--- Problem requirements ---
Beginning at the line containing "The width and height of the screenshot is (2246, 704).", output every line to the end of the data below exactly as it appears.

--- Stored data ---
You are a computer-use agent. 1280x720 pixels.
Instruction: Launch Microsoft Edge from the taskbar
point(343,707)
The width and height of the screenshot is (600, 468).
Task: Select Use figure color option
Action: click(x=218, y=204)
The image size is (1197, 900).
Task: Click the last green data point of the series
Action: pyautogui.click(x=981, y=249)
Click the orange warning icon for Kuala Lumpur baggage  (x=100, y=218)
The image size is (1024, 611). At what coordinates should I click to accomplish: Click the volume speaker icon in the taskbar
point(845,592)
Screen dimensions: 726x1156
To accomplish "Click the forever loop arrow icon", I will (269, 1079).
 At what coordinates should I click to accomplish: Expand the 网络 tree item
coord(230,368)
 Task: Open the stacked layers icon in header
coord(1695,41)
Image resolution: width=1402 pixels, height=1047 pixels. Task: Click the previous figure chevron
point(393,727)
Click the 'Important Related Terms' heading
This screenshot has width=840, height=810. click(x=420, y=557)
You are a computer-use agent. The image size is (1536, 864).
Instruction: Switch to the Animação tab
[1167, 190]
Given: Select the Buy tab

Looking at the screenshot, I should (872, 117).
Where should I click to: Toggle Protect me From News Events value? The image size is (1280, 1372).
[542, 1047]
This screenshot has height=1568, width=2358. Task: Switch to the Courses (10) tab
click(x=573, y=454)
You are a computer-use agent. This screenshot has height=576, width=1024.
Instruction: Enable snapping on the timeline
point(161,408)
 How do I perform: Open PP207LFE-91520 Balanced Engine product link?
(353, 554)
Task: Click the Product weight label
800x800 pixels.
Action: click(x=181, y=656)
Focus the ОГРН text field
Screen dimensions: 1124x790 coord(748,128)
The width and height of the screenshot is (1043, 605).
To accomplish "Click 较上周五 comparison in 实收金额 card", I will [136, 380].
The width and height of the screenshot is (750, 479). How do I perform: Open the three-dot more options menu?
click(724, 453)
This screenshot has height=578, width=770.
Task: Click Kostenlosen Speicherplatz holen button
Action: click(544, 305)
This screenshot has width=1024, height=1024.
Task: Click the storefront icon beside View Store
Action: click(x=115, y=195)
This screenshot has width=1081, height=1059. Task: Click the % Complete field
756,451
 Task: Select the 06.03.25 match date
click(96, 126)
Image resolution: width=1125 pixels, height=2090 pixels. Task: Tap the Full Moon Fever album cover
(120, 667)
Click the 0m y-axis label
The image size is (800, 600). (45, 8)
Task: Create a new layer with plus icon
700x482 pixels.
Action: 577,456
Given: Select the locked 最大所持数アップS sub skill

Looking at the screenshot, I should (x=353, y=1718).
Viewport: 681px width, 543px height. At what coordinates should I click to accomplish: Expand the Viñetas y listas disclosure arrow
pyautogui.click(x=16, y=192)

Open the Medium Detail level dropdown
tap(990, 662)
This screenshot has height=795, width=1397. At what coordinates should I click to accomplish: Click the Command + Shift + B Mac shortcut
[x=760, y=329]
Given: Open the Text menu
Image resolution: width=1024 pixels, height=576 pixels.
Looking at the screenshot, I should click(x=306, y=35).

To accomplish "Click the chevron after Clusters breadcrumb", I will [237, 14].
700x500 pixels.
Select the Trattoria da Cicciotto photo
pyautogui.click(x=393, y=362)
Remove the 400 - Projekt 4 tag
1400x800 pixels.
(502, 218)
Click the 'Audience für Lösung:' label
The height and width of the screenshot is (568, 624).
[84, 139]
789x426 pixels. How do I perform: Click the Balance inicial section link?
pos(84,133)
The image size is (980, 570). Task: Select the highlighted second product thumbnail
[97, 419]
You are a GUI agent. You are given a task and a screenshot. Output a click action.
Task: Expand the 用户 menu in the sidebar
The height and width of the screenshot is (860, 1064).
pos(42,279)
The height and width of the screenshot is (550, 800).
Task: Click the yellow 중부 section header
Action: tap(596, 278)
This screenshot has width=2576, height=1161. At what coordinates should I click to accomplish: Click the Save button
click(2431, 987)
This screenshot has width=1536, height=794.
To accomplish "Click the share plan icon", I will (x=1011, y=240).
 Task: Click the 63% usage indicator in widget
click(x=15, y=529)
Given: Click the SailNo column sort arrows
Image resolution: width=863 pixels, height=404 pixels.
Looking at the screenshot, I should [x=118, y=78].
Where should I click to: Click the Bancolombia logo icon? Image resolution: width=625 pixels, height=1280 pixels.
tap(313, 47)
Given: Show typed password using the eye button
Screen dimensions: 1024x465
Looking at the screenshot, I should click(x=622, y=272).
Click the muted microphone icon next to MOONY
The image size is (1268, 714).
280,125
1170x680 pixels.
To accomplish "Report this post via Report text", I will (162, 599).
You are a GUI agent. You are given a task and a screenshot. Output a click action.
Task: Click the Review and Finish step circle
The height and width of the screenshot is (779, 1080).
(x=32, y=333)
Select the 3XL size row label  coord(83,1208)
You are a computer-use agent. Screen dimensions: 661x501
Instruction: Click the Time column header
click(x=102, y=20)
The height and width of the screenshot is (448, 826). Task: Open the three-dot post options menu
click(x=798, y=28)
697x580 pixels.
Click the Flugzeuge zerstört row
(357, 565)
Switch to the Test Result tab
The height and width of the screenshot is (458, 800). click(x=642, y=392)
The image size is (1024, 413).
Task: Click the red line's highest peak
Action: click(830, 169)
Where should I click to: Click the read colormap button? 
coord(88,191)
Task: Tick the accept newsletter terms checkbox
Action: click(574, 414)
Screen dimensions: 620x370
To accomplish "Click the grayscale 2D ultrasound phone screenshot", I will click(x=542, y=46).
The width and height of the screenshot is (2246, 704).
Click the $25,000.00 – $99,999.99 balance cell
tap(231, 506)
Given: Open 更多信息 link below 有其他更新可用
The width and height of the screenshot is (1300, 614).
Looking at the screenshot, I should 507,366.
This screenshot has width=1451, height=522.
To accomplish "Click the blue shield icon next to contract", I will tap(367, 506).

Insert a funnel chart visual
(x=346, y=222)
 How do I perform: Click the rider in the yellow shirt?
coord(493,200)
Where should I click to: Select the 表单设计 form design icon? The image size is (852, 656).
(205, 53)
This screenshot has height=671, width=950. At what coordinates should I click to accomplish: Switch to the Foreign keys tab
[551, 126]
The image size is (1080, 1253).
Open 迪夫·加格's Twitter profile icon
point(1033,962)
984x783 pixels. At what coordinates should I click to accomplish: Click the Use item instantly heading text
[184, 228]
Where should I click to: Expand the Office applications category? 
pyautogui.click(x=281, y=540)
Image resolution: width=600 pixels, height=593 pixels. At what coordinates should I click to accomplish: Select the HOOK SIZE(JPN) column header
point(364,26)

--- Answer ---
The width and height of the screenshot is (2246, 704).
Click the $25,000.00 – $99,999.99 balance cell
tap(231, 506)
Given: Open 更多信息 link below 有其他更新可用
The width and height of the screenshot is (1300, 614).
Looking at the screenshot, I should 507,366.
This screenshot has width=1451, height=522.
To accomplish "Click the blue shield icon next to contract", I will tap(367, 506).

Insert a funnel chart visual
(x=346, y=222)
 How do I perform: Click the rider in the yellow shirt?
coord(493,200)
Where should I click to: Select the 表单设计 form design icon? The image size is (852, 656).
(205, 53)
This screenshot has height=671, width=950. At what coordinates should I click to accomplish: Switch to the Foreign keys tab
[551, 126]
The image size is (1080, 1253).
Open 迪夫·加格's Twitter profile icon
point(1033,962)
984x783 pixels. At what coordinates should I click to accomplish: Click the Use item instantly heading text
[184, 228]
Where should I click to: Expand the Office applications category? 
pyautogui.click(x=281, y=540)
Image resolution: width=600 pixels, height=593 pixels. At what coordinates should I click to accomplish: Select the HOOK SIZE(JPN) column header
point(364,26)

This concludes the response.